Axial CT with lung window shows air-space disease in the RLL. The appearance is non-specific and there is no stretching of the bronchi (leafless tree) which, when seen, is typical of lymphoma.
Enhanced axial CT confirms enlarged lymph nodes in several locations. All of them have hypodense centers (D-F, arrows). Lymph nodes with hypodense center may occur in several processes (treated tumors, Whipple’s, etc.), but in the appropriate clinical situation, the first diagnostic consideration should always be tuberculosis. Although TB usually affects upper lobes, involvement of lower lobes can occur.

Final diagnosis: tuberculosis of RLL with widespread mediastinal adenopathy.

Congratulations to Olena and MK for their participation and correct diagnosis.

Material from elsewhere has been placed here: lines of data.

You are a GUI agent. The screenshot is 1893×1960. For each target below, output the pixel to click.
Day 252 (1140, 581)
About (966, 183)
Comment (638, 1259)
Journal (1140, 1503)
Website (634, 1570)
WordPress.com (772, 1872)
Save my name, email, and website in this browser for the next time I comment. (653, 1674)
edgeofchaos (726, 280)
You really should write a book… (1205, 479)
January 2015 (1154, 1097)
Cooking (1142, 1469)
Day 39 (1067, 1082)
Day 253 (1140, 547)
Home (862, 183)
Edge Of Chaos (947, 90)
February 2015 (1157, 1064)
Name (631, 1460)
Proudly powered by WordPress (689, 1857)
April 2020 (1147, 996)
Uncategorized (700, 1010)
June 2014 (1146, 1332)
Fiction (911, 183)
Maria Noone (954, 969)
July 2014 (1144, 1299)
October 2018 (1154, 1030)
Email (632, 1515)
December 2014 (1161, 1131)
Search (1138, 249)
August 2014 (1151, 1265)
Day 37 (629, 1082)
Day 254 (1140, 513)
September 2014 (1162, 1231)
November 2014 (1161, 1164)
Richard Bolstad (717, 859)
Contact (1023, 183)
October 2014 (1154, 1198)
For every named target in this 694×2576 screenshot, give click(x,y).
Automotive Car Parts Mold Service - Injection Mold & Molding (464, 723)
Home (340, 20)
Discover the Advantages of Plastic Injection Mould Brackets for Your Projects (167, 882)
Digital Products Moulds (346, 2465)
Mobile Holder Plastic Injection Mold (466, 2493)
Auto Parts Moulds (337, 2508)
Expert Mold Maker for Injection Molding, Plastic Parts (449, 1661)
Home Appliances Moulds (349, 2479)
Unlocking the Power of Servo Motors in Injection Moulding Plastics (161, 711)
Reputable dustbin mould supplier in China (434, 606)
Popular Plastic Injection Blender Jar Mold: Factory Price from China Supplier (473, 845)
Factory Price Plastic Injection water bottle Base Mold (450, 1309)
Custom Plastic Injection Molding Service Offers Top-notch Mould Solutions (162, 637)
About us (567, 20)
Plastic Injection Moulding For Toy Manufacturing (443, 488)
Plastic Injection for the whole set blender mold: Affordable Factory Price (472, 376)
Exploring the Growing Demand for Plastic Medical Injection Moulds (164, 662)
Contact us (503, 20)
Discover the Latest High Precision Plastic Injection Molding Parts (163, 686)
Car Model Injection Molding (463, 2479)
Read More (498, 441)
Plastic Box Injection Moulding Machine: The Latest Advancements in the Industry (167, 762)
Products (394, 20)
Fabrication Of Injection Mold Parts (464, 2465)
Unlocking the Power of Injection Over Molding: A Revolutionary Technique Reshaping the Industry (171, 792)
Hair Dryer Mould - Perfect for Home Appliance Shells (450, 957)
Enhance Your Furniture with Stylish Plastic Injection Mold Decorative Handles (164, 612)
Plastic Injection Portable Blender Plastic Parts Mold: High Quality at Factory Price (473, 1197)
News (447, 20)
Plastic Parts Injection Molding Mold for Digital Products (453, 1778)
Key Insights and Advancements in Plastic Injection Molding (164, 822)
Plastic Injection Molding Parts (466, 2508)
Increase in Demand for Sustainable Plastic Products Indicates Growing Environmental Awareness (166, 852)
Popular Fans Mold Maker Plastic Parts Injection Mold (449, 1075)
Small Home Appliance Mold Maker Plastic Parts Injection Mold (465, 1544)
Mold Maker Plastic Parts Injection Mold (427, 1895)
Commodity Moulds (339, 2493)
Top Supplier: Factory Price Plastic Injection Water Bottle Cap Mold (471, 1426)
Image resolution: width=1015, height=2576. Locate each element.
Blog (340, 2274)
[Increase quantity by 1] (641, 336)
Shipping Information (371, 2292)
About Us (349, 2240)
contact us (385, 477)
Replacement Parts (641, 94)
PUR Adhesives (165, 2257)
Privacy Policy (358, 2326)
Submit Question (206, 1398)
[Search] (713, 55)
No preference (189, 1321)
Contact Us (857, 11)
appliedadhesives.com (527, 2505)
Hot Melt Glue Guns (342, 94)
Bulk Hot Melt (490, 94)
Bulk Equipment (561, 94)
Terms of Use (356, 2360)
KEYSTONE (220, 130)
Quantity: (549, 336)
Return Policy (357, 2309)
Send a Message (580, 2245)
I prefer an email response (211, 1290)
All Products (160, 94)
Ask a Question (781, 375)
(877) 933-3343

I am showing these cases to emphasize the importance of examining carefully the radiographic images. Aside from having the same etiology (TB), both cases have multiple findings and the sum of all of them are the clue to the right diagnosis.
In satisfaction of search, findings are missed because we don’t search for additional abnormalities after the first one is found. When there are multiple findings, additional ones are discovered less than 50% of the time.
So, once again, try to avoid satisfaction of search. Remember that it accounts for approximately 22% of our errors.

Follow Dr. Pepe’s advice:

Don’t let one abnormal finding keep you from looking for another.